TASK SET:
a: Copy the court opinion word for word from "Plaintiff’s motion for" to "District Council 26.".
b: Pick up the court opinion right after its last sentence and keep writing it.

HON. ROBERT HOLMES BELL
JAMES R. ANDERSON,
Defendant.
/
OPINION
Plaintiff Trustees of the Painters Local 1011 Health Reimbursement Arrangement
Fund (the “Fund”) seek summary judgment on their ERISA claim against Defendant James
R. Anderson for reimbursement of compensation received by Defendant while he was
serving as a fiduciary of the Fund. (ECF No. 20.) Defendant, who appears pro se, opposes
the motion. For the reasons that follow, the motion will be granted.
I.
Plaintiff’s motion for summary judgment is based on the following undisputed facts.
The Fund is an employee benefit plan governed by the Employee Retirement Income
Security Act of 1974 (“ERISA”), 29 U.S.C. § 1001, et seq. The Fund provides benefits from
trust assets to pay health care and related expenses for participants and beneficiaries of the
Fund. The Fund was created on June 1, 2002. From the Fund’s inception until July 10,
2012, Defendant served as a fiduciary in his role as a Trustee of the Fund. From June 1,
2002 through May 7, 2012, Defendant was a full-time employee of Local 1011 and Painters
District Council 26, earning full-time pay and benefits. For the first five years of the Fund’s
existence, Defendant provided administrative services to the Fund without compensation
beyond what he received as a full-time employee of Painters Local 1011 and then Painters
District Council 26.

DATA LISTING:
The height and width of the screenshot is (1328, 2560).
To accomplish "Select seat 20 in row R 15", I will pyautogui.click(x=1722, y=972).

* * *

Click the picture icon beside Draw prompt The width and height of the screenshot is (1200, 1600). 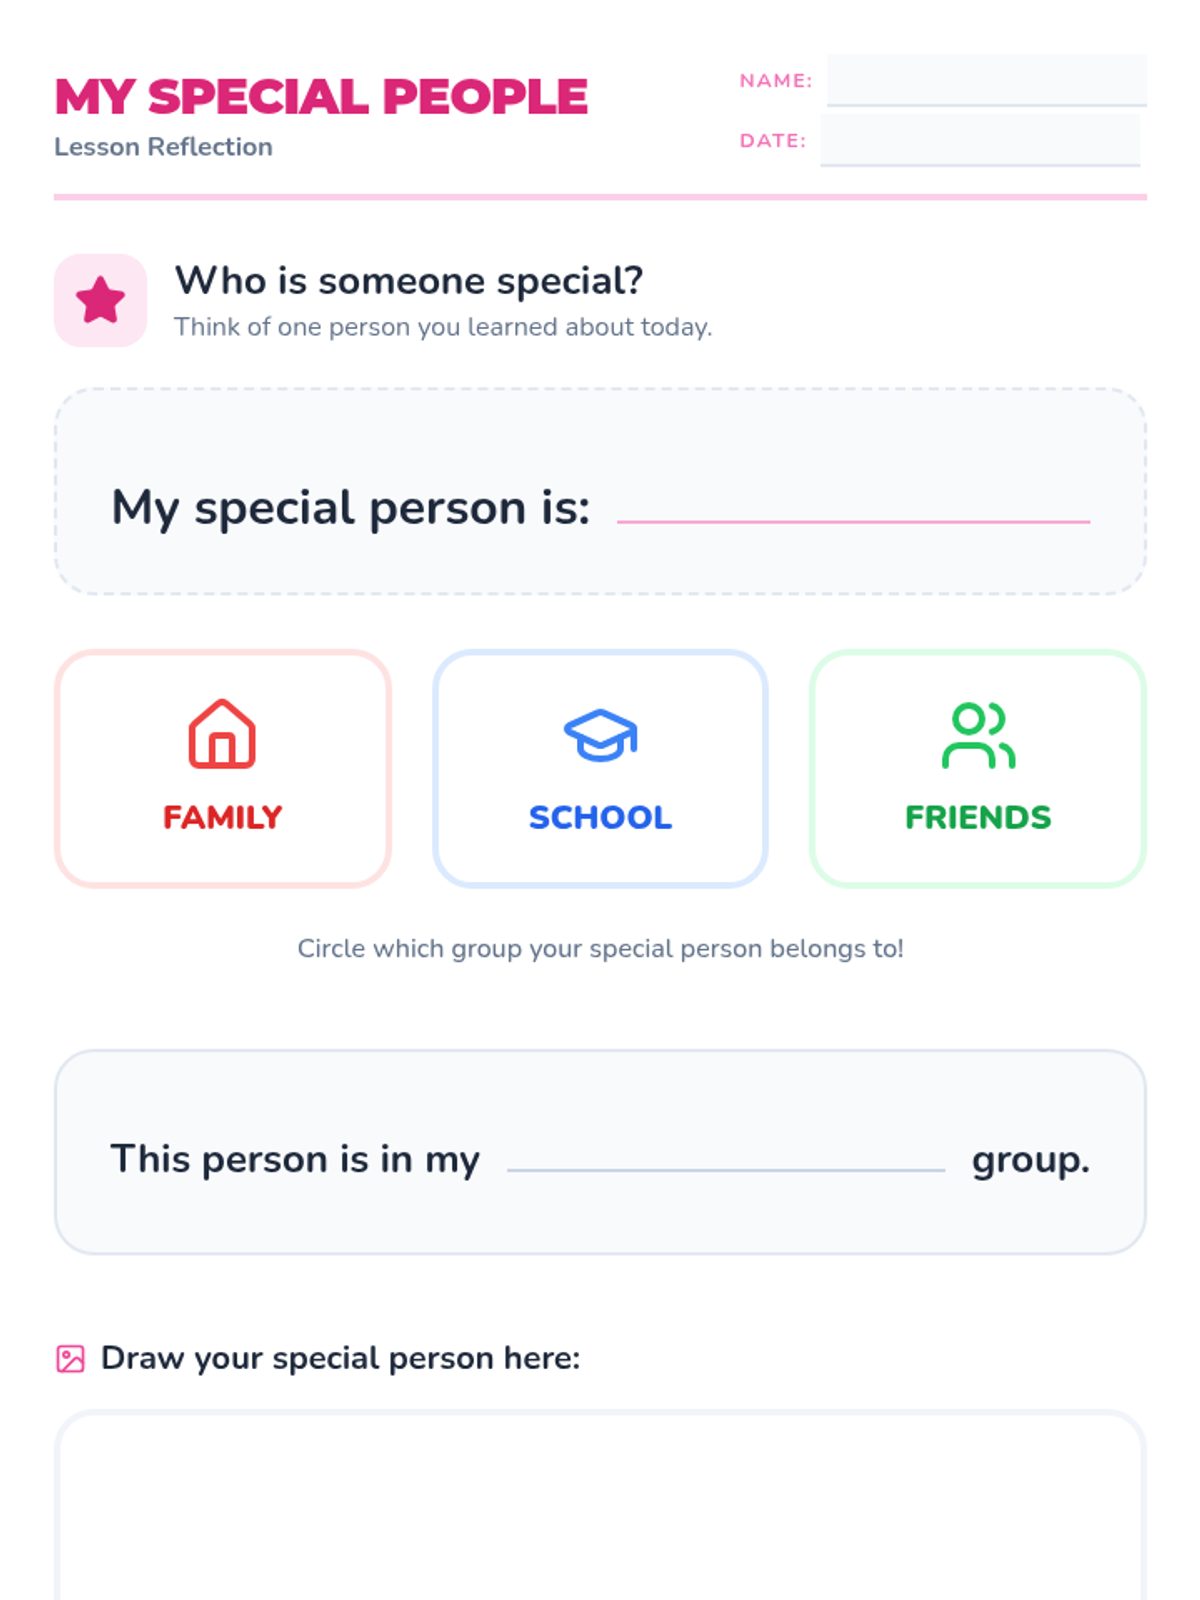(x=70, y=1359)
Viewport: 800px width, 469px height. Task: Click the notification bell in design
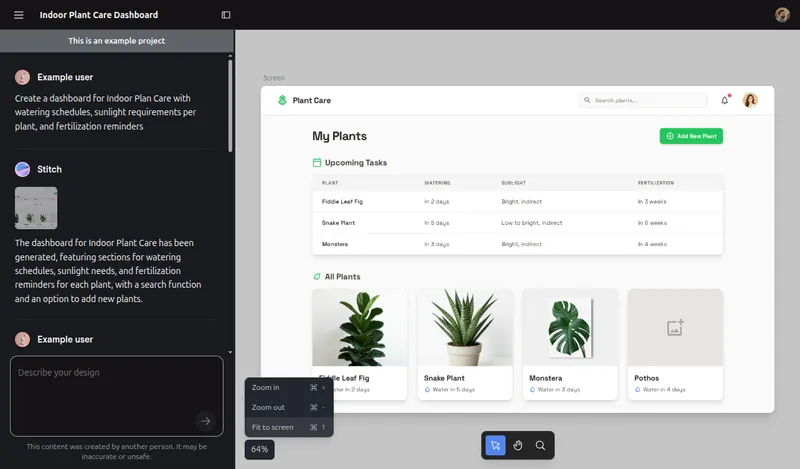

RESPONSES TO THE TASKS:
a:
Plaintiff’s motion for summary judgment is based on the following undisputed facts.
The Fund is an employee benefit plan governed by the Employee Retirement Income
Security Act of 1974 (“ERISA”), 29 U.S.C. § 1001, et seq. The Fund provides benefits from
trust assets to pay health care and related expenses for participants and beneficiaries of the
Fund. The Fund was created on June 1, 2002. From the Fund’s inception until July 10,
2012, Defendant served as a fiduciary in his role as a Trustee of the Fund. From June 1,
2002 through May 7, 2012, Defendant was a full-time employee of Local 1011 and Painters
District Council 26, earning full-time pay and benefits. For the first five years of the Fund’s
existence, Defendant provided administrative services to the Fund without compensation
beyond what he received as a full-time employee of Painters Local 1011 and then Painters
District Council 26.

b:
On September 20, 2007, while James Anderson continued to serve as a Trustee, the
Fund entered into a Contract Employing Painters Local 1011 To Provide Administrative
Services To Painters Local 1011 Health Reimbursement Arrangement Fund (the “Contract”),
which provided for Defendant to administer the Fund. (Compl. Ex. A.) For two years after
the creation of the Contract, Defendant continued performing administrative services for the
Fund in the course of performing his duties as a full-time employee of Painters District
Council 26, without receiving additional compensation from the Fund.
Then, from
December 17, 2009, through March 6, 2012, Defendant prepared eleven Fund checks made
payable to himself in amounts totaling $65,820.29. Defendant signed the checks on behalf
of the Fund and cashed them. (Compl. Ex. B.)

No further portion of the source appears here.